Poker face status: engaged, "What?"
"You didn't actually say that you were going to tell me what it was, dammit, I wasted my breath listing off all the things that I wanted," she cursed, mentally slapping herself for taking the bait on this joke.
"Hehe, well Scoots, ya got me, I said I would let you guess, but I didn't say that I would tell you if you got it right, so come on, chin up and let's go, I'm going to show you the rest of the house," the tall man said, picking the little filly up and spinning around.
"So this is the main room, it serves as a living room and a kitchen, the living room has a fireplace with special fuel," he looked at the Netherrack block in the fireplace, "The fire won't go out unless you put it out, and all you have to do to put it out is tap the base of it." he demonstrated this by using the flint and steel he had found to cast a small shower of sparks onto the base, causing a roaring, crackling fire to light up over every inch of the red stone, "I'll put it out at the end of the tour, next is the second floor," he walked up the stairs into the hallway.
"Guest room, side room, your room, my room," he listed, opening each door in turn, the master bedroom was his, and the room right next to it was Scootaloo's.
"Wow, this is a really big house," the orange pegasus said, going starry-eyed at how nice her room was.
"Yes it is, that's why I picked it, now then, the basement," he announced, swiftly walking down the stairs and over to the concealed entrance to the subterranean level.
"Oh no, I've seen scary movies, are you sure the basement is safe?" the violet-maned pony asked, worried for her safety.
"Trust me Scoots, I can assure you that the basement is completely and utterly safe, it's fully lit with a warm sunshiny lighting system, and the only thing, the ONLY thing down here is chests of random stuff." he said, before mentally shooting himself in the everywhere-on-his-body for practically begging fate to shit on him.

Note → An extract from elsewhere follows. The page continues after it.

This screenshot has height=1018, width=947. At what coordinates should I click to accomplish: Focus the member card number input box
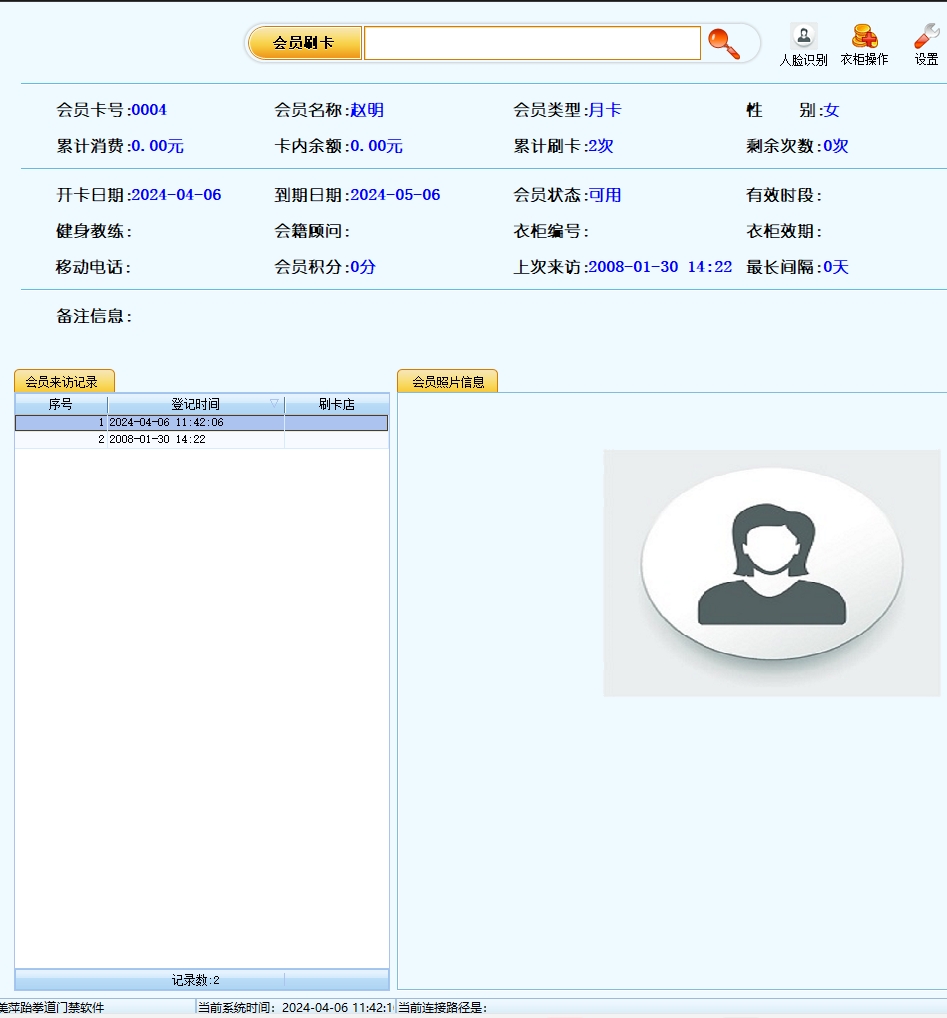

He turned the lights on, and two things immediately became apparent to him:
1) The colors have changed, the lights are now blue, the chests have turned gray, and the stone brick walls are now much lighter.
2) There is a Lich King in my basement.
"Hello, master," the lich said, bowing before his better.
"How the hell are you still alive?" Jackson gently set Scootaloo down on top of one of the chests before whipping out his Bucking Blasters at the royal skeleton.
To the former's surprise, the latter merely shrank back in fear, before speaking quietly, "The Lich King code of honor dictates that I must become subservient to the one who bests me in the field of battle, as such, I am now your butler, a lowly butler to the new king," he explained, before adding, "Please don't hurt me, master." in a pathetic tone.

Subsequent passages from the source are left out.